The Fresh Coast Film Festival exists to share stories.
We share stories about the land, the water, and the people.
We share stories of the underdog, the underserved, and the voiceless.
We share stories of the dreamers, the makers, and the artists.
We share stories about the incredible forces that have formed this place.
And, we share these stories around the flickering glow of a 21st century fire.
As we gather today it is with full awareness that we are not the first people to live here and share stories.
We are not the first to walk the trails, paddle the waters, love the land.
We are not the first to express culture and create art.
We are not the first to find inspiration in what surrounds us.
There are many who have walked here before us, and it is their story we want to acknowledge.

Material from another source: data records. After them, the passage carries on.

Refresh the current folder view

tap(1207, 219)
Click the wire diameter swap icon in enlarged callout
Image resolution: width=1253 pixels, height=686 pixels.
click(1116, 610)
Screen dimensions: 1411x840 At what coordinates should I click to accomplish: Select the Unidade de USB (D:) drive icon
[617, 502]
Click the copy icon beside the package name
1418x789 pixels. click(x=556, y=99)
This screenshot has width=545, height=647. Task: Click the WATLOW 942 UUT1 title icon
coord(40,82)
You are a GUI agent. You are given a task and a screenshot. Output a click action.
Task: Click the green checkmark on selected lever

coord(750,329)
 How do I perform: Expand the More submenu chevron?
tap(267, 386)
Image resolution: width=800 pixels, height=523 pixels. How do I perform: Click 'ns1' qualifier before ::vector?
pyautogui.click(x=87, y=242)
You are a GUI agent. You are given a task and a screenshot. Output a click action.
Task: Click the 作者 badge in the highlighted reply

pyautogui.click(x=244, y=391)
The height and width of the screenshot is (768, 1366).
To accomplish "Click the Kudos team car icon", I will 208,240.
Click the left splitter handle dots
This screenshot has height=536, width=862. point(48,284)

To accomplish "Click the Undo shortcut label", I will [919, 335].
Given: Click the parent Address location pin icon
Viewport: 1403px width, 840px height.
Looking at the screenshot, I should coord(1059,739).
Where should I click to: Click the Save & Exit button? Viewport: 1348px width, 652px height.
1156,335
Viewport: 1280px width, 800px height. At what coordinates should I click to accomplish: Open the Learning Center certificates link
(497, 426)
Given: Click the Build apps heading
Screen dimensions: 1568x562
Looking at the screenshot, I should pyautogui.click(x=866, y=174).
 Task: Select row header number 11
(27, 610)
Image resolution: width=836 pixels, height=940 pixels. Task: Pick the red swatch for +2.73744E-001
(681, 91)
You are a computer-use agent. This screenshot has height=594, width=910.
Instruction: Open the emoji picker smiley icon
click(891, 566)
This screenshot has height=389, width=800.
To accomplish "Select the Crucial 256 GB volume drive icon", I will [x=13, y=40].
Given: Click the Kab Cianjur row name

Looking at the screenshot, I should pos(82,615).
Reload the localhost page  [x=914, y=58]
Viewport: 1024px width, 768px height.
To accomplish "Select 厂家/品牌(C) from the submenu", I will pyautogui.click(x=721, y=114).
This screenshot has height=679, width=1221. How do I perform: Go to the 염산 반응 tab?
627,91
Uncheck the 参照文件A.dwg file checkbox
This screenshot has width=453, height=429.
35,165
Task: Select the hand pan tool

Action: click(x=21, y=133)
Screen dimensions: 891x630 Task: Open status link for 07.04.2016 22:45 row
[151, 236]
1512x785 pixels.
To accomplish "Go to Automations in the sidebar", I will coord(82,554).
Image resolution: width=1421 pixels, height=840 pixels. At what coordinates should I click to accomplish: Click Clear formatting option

Their story is one which spans every generation that has lived here.
They are the past, present and future residents of the place we call the Great Lakes, this amazing fresh coast.
Their ancestors’ stories are the Original stories, they are the Original People, the First Nation.
They are the Anishinaabek.
The Fresh Coast Film Festival recognizes the tribal nations of this territory – the Keweenaw Bay Indian Community, the Lac Vieux Desert Band of Lake Superior Chippewa, the Bay Mills Indian Community, the Hannahville Indian Community and the Sault Ste. Marie Tribe of Chippewa Indians.
We acknowledge that we stand upon the ancestral homelands of the Anishinaabek.
In doing so, we seek to heal traumas inflicted by an on-going history of colonization and correct intergenerational injustice.